I am waiting – not so patiently, I must admit – for a parcel from my parents. It is full of wonderful things like jeans, pens, and Christmas decorations that I would love to put on my little tree. Each day I beg Jesus multiple times to bring my parcel in the mail that day. At the time when there is no way it could still arrive that day, I ask that tomorrow will be the day.

It occurred to me a couple of days ago, that I ask for the arrival of my parcel far more diligently and with more urgency than I request the things that God has promised.

A few weeks ago I read a devotional about the power of desperate prayers. The example given was the story of Hannah in the Old Testament. She was barren and petitioned God in her desperation to have a baby. Her husband assured her of his love, and urged her to be content with him.

The devotional pointed out that Hannah was willing to face her pain and longing, and not content to accept her condition as “the will of God” for her.
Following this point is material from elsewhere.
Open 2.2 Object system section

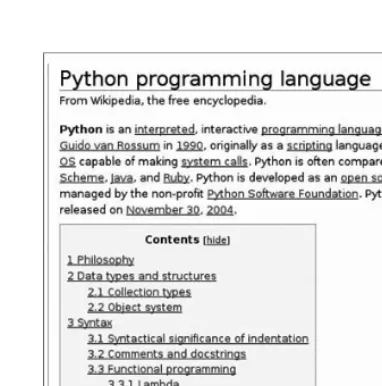[135, 307]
Instead, she went to the temple and poured her heart out to God so desperately that she was mistaken for a drunk.

For those that don’t know the story, by the same time the following year Hannah was the mother of the boy who would grow to be the prophet Samuel. (This story can be found beginning in 1 Samuel chapter 1.)
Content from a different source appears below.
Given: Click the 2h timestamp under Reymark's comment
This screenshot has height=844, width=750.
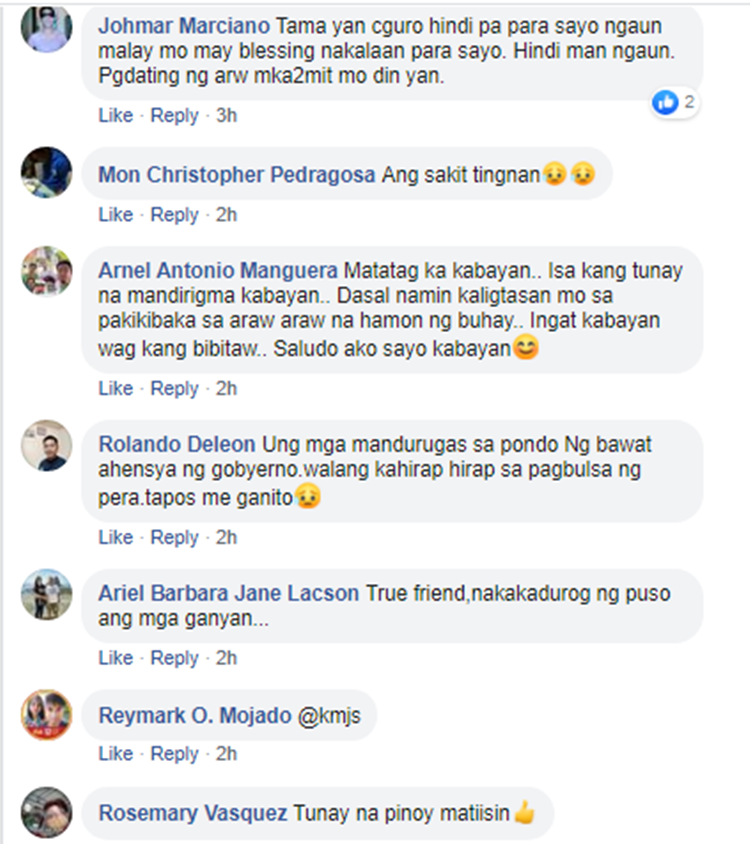Looking at the screenshot, I should (x=226, y=754).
As I read this short encouragement, I was convicted that I had become complacent in the name of contentment. God has promised me several things that I have yet to see fulfilled, and after years – or even decades in some cases – I have learned that I don’t like waiting.

It ‘s amazing how often we in the church are told to be content with God. I wrote previously about the danger of becoming so “content” that we don’t long for the Kingdom of God to come in fullness. I think it goes beyond that though. What I have called contentment recently is a half-hearted or even indifferent attitude toward believing for the promises of God. I had stopped asking. I might have still flippantly tossed a request for one thing or another into my conversations with God, but the requests lacked any expectancy or urgency.

As I await the delivery of ranch dressing mix and other goodies from home, I am taking steps to ensure I am ready. I make sure the door to the entryway is unlocked each morning so the postman can get in to leave the mail. I run downstairs to check whenever I hear the doorbell signaling that something has been left. I am expectant. My waiting involves action and anticipation of the arrival.

So, why is it that all too often, as I await the arrival of all that God has promised, I sit idly by and simply watch? Why don’t I anticipate the delivery of His gifts? What might I need to do to ensure that delivery? Is there a door to be opened, or another action I could take? And finally, why don’t I wake up every morning pleading that today would be the day, or go to bed each night wondering if tomorrow will be?

Are you in that “fun” place of waiting? If so, are you just sitting and staring out the window and expecting that the delivery will fall in your lap, or are you preparing for the arrival of whatever it is you’re waiting for? I’d love to hear your answers in the comments below.

More than ever before, I’m realizing that waiting is a verb – an action word, and for too long I have allowed no action to be associated with it. It’s time to change that in my life; it’s time to ask, seek, knock, and prepare, expecting that delivery could come any day and I don’t want to miss it!